#### [Task statement]
Everything below from the line with "The width and height of the screenshot is (1095, 631)." through the line with "Task: Click the plus" should be copied exactly, and nothing else; leave out the pictures.

#### [Data under study]
━━━━━━
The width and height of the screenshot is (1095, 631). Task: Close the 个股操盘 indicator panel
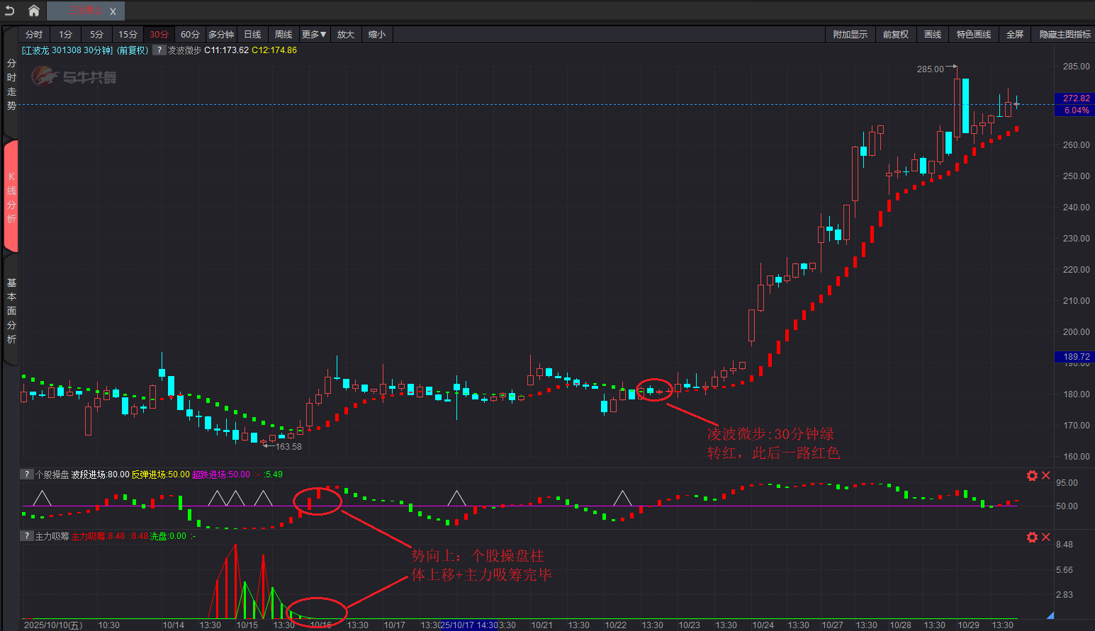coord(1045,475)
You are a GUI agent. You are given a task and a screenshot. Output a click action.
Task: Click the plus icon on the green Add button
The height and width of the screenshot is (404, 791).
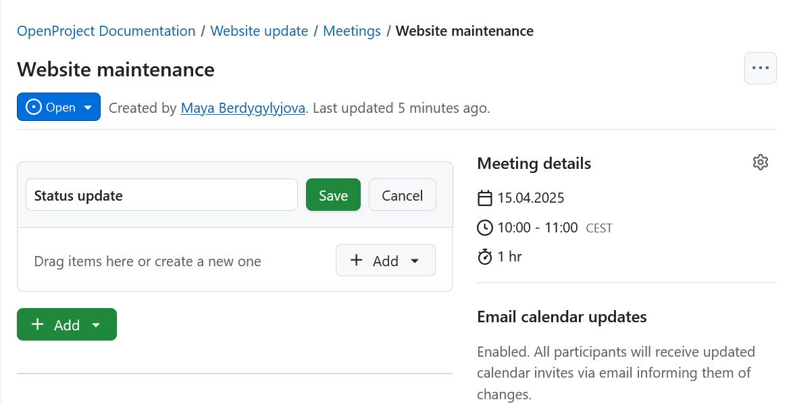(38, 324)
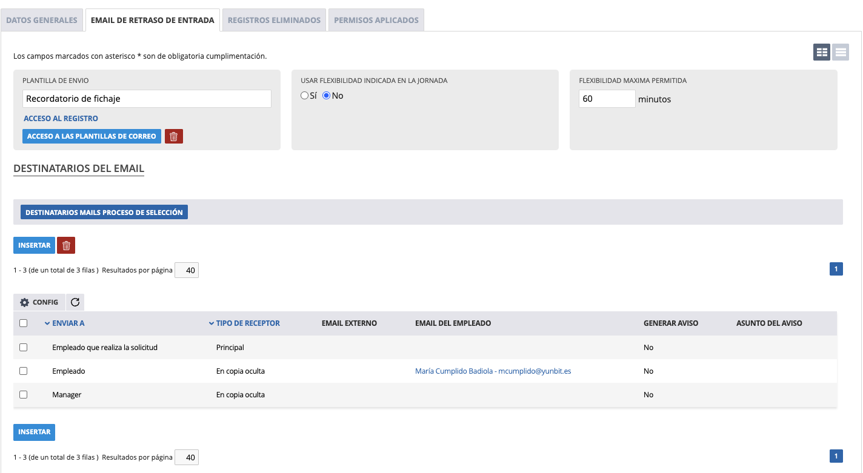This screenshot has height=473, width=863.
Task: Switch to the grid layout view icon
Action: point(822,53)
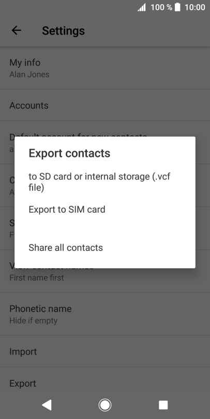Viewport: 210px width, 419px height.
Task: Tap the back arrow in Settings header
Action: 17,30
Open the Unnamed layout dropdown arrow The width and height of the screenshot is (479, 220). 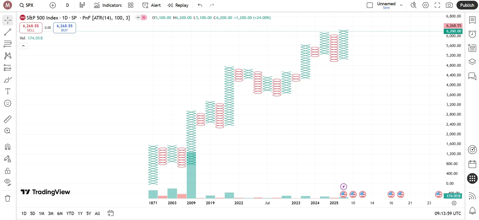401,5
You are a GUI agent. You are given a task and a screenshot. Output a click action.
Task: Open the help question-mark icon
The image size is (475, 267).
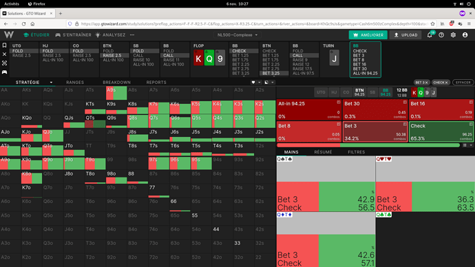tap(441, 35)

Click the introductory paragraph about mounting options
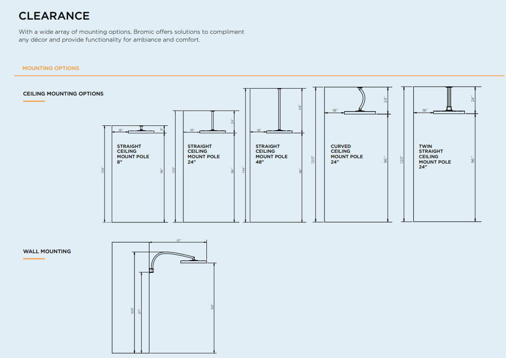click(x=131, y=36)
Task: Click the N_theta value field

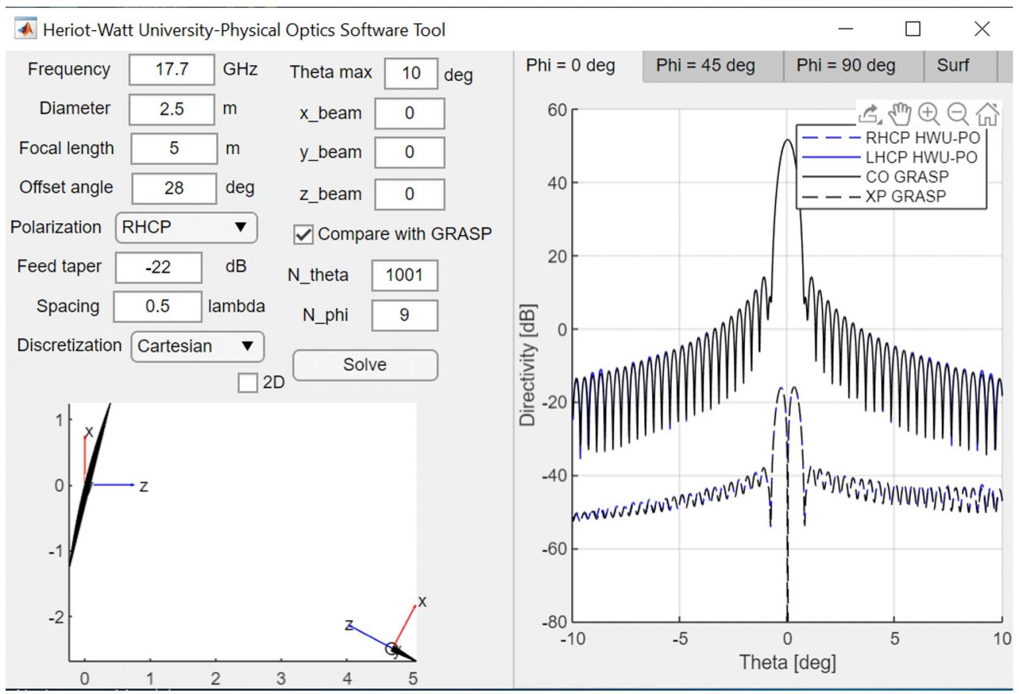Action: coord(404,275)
━━━━━━
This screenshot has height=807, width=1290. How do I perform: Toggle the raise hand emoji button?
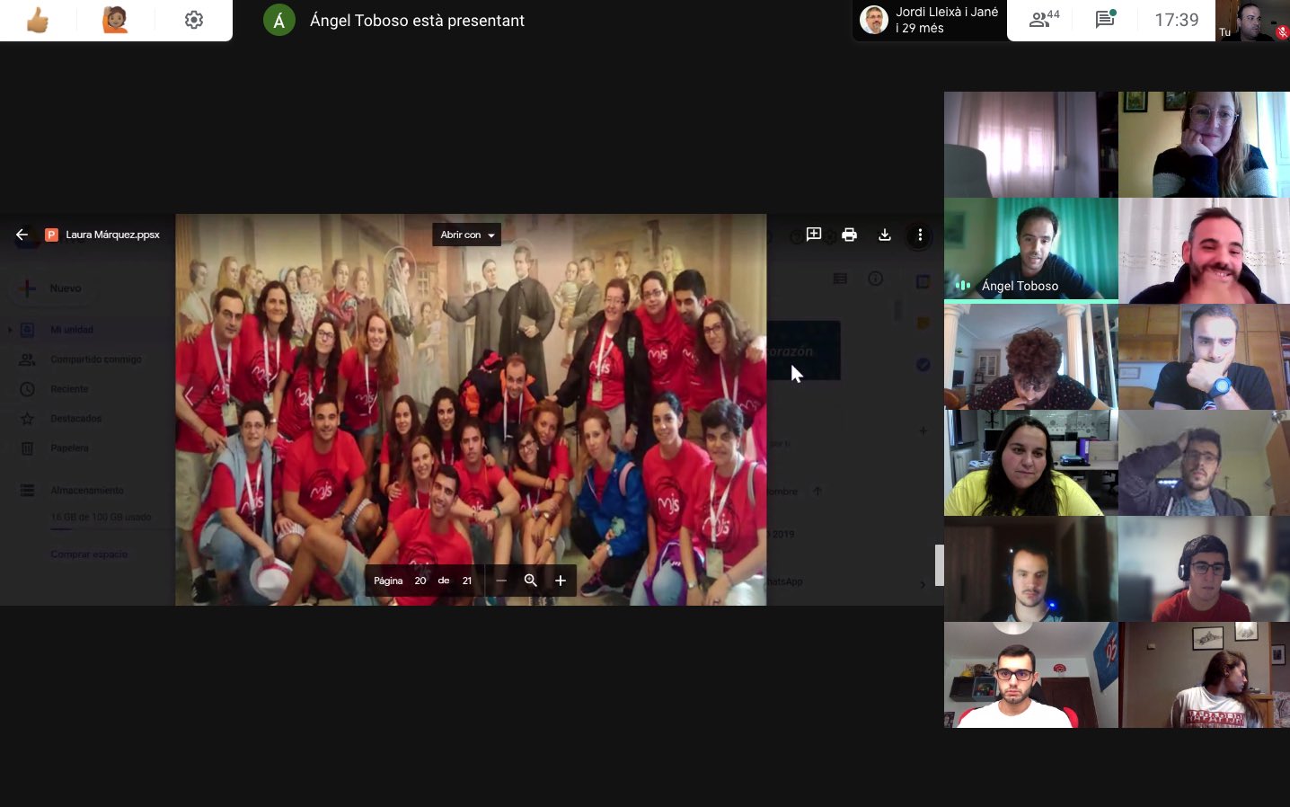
━━━━━━
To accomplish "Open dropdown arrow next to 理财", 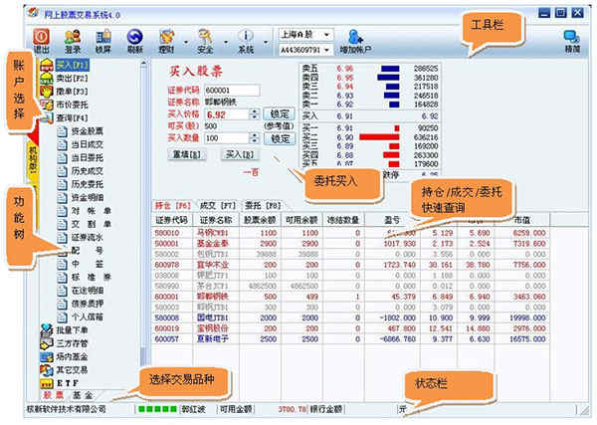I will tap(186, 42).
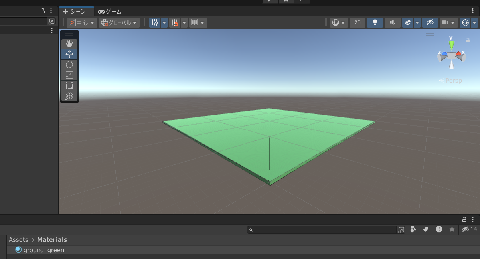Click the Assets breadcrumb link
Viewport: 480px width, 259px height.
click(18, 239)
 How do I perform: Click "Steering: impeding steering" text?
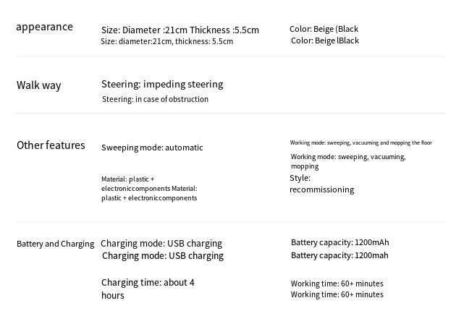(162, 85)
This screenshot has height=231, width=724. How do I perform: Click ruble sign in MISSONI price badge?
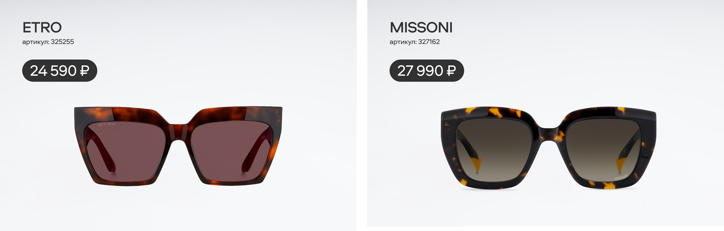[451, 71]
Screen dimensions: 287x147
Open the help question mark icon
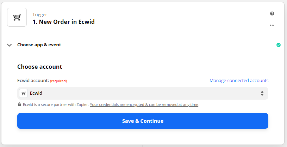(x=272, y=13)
━━━━━━
#### [Expected answer]
The width and height of the screenshot is (1095, 631). Task: Close the 个股操盘 indicator panel
coord(1045,475)
You are a GUI agent. You are given a task and a screenshot. Output a click action.
Task: Click the plus icon on the green Add button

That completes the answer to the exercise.